Theresa May was leading a gang of Conservative backbenchers trying to force the PM to reverse £4billion of cuts to the international aid budget.
They planned to strike in a crunch vote tonight by piggybacking their demands onto another bill about a new high-tech research project.
But Commons Speaker Sir Lindsay Hoyle snuffed out their attack on a technicality, insisting it was not relevant and so should not be debated.
Furious rebels insist they would have defeated the Government if given the chance – and put the PM on notice they will not be backing down.
They want ministers to restore the foreign aid budget to 0.7 per cent of GDP after it was slashed to 0.5 per cent in a raft of Covid savings.
After their plot was thwarted, ringleader MP Andrew Mitchell said: “The Government frontbench is treating the House of Commons with disrespect.

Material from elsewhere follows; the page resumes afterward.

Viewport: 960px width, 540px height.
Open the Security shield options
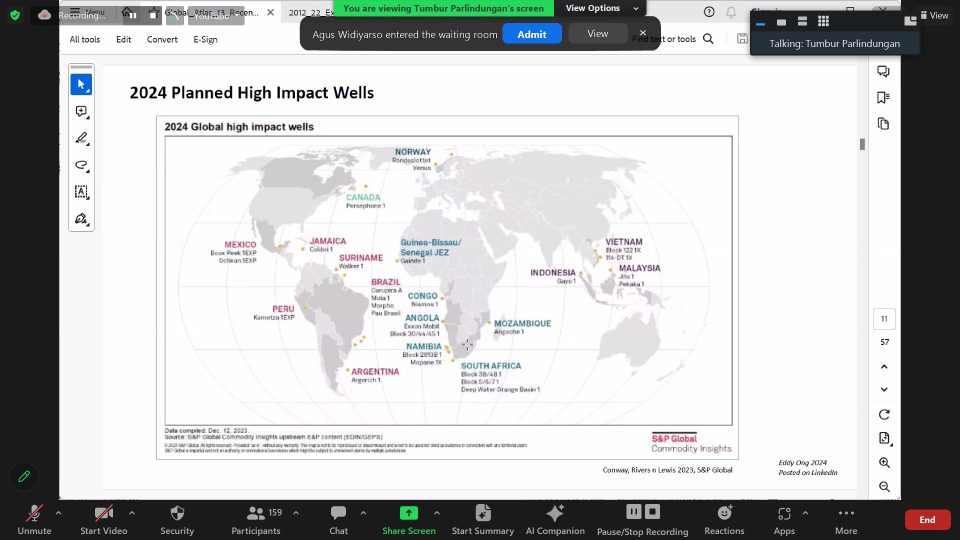pyautogui.click(x=177, y=518)
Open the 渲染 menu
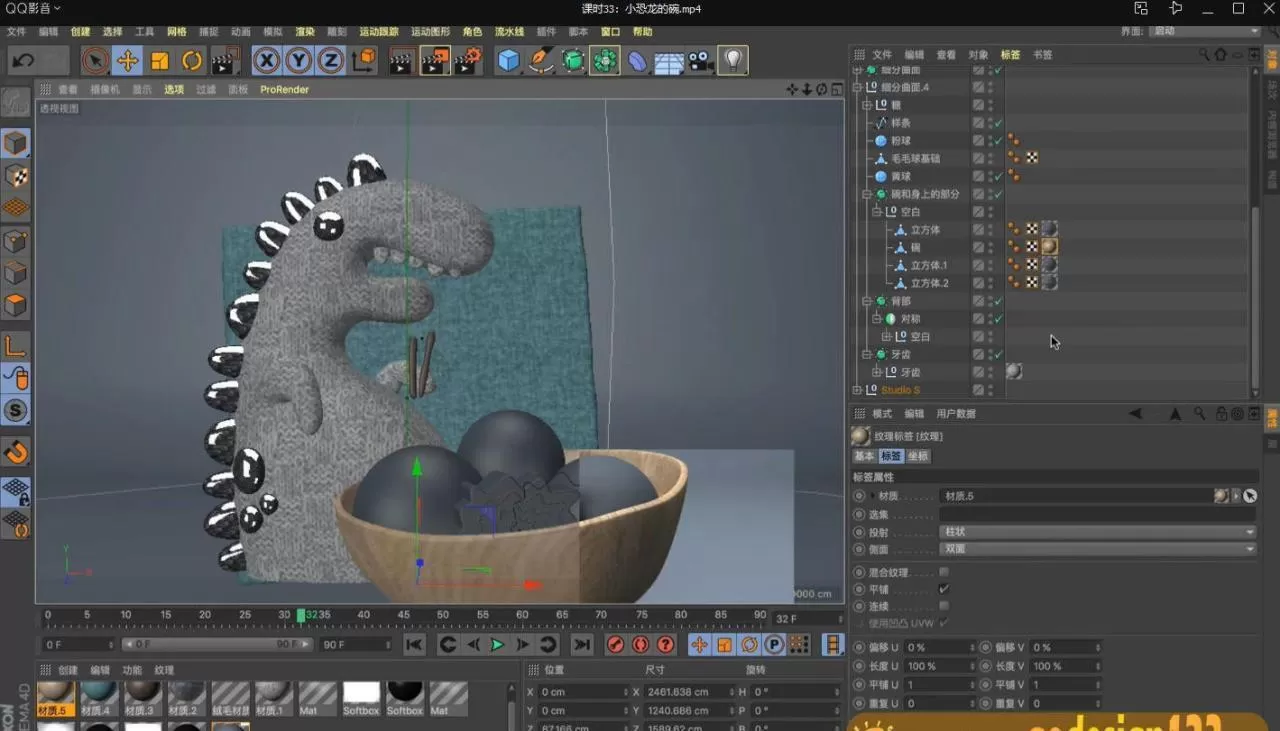 pyautogui.click(x=305, y=31)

“They are avoiding a vote on the commitments that each of us made individually and collectively at the last general election, on a promise made internationally, and in the opinion of some of Britain’s leading lawyers the Government is acting unlawfully.”
He said the PM would have suffered his first Commons defeat since storming an 80-seat majority – losing by as much as 20 votes.
Speaker Hoyle said he didn’t pick the rebels’ amendment on the advice of his team of Commons experts.
But he urged the Government to give MPs a say on the thorny issue with a vote soon.
The rebellion threatened to embarrass the PM on the world stage ahead of the meeting of G7 leaders in Cornwall this week.
Colleagues had blasted the rebels and warned they risked costing them voters in Red Wall towns who want to rein in foreign aid spending.